■ **YOUR INSTRUCTIONS**: Pictures excluded, set down exactly the lines from the one containing "This screenshot has height=1512, width=2429." through the final line of the material, and only those.

-------- MATERIAL PROVIDED --------

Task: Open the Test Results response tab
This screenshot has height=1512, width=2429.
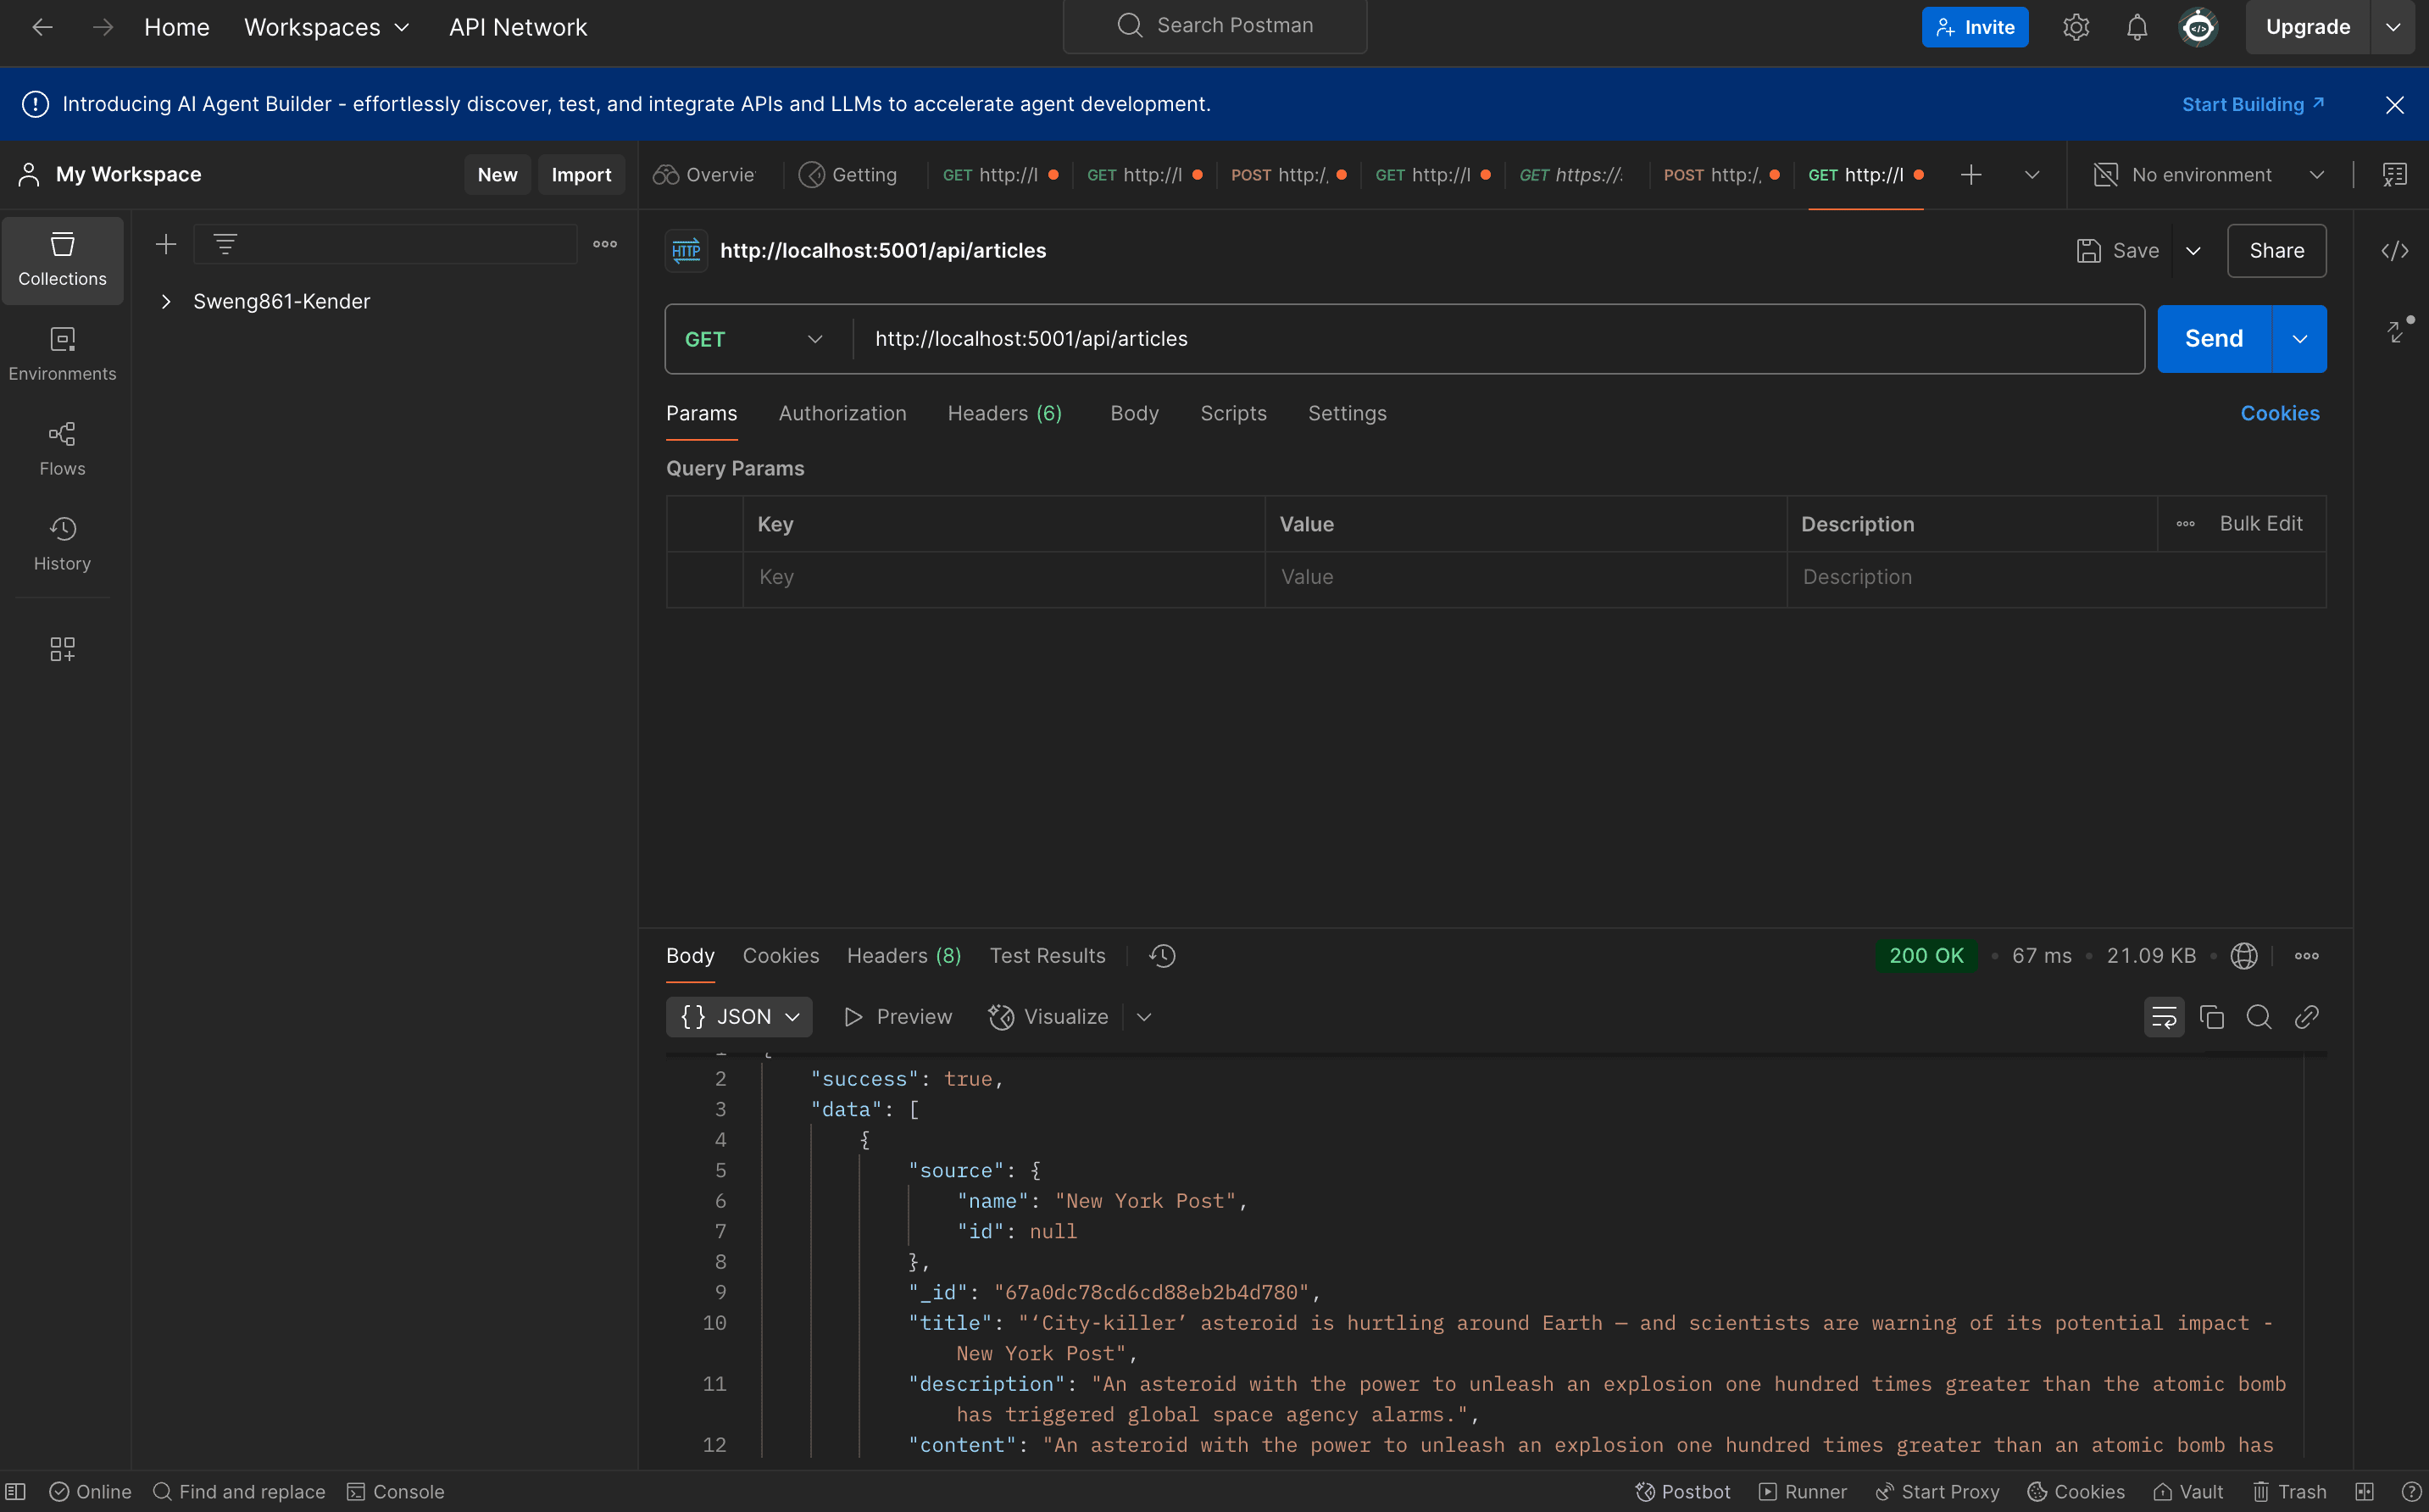Action: 1047,956
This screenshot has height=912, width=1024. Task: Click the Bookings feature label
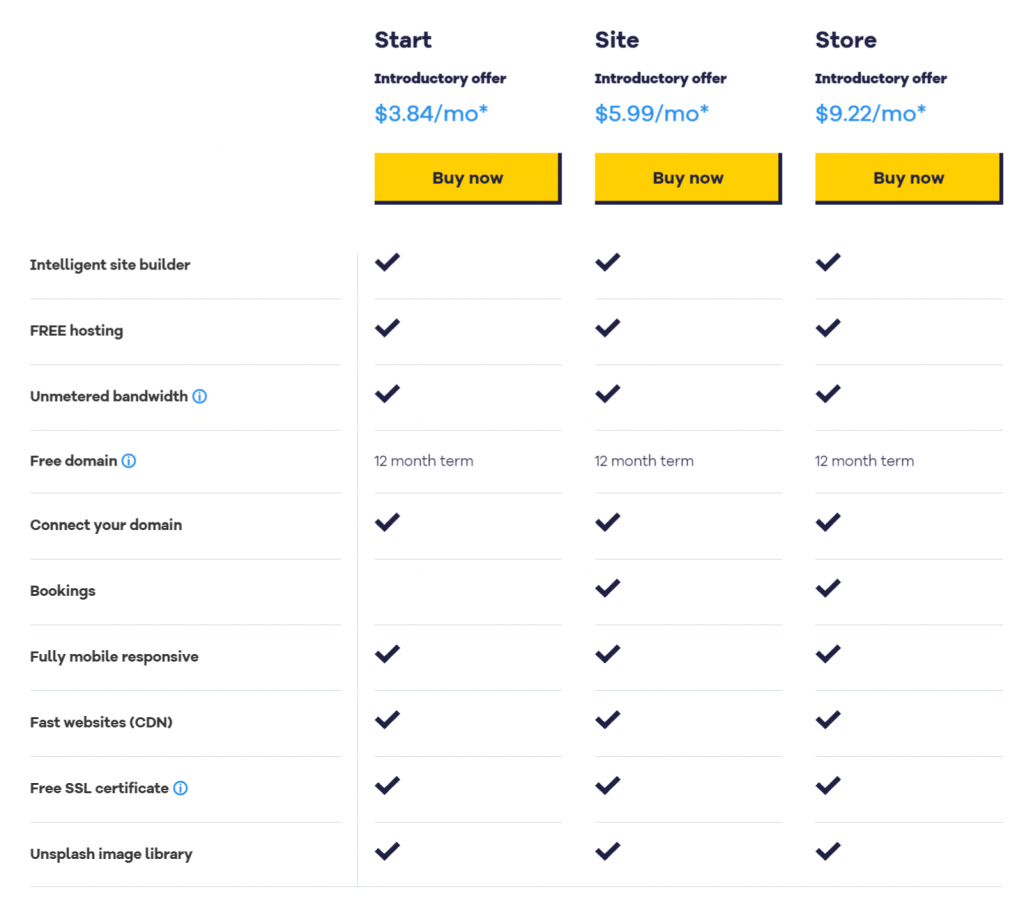click(63, 591)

--------

■ **RESPONSE TO THIS EXERCISE**:
This screenshot has height=1512, width=2429.
Action: 1047,956
This screenshot has height=912, width=1024. Task: Click the Bookings feature label
click(63, 591)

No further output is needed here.